Megan Rapinoe address the audience after winning the Sports Illustrated Sportsperson of the Year award. Picture: Bennett Raglin/Getty Images
Megan Rapinoe address the audience after winning the Sports Illustrated Sportsperson of the Year award. Picture: Bennett Raglin/Getty Images

Sportsperson of the Year Megan Rapinoe takes aim

SOCCER star Megan Rapinoe - famous both for her purple hair and her outspoken ways - has taken aim at Sports Illustrated for its poor track record with women athletes, at a ceremony honouring her as its Sportsperson of the Year.
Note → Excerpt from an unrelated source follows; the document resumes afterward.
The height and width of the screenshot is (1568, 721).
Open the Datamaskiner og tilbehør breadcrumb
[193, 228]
"Am I only the fourth woman worthy of this honour in 60 years?" Rapinoe asked the sellout crowd at the Sports Illustrated event at the Ziegfeld Theatre on Monday night.

"I don't think so," she added.

Rapinoe, who helped the American women's team win World Cup trophies in 2015 and 2019, went on to point out that there were few women writers and even fewer writers of colour on Sports Illustrated's staff.

Maven, the current operator of the Sports Illustrated magazine and websites, took over in October after agreeing to pay Sports Illustrated's new owner, Authentic Brands Group, $45 million as a down payment on a 10-year licensing deal.

Still, Sports Illustrated must have known what they were getting into when they bestowed the Sportsperson of the Year honour on the outspoken co-captain of the US women's national soccer team.

In 2016, Rapinoe generated controversy for kneeling in support of the Black Lives Matter protest movement started in the NFL by then-quarterback Colin Kaepernick.

This year, she feuded with President Trump and said she would not go to the White House if the team won the cup leading up to their big win.

Trump blasted Rapinoe on Twitter - and ultimately did not invite the team to the White House after the Americans bested the Netherlands 2-0 in the final.

For good measure, Rapinoe then blasted FIFA, soccer's governing body, for failing to offer women athletes the same pay as men, despite the American women's winning track record.

Maven chief executive Jim Heckman was sanguine about the criticism, probably because most of it applied to past regimes.

"Obviously, we just arrived," said Heckman, "and she definitely didn't have a negative tone. She was encouraging more women writers. She was highly engaged and very appreciative."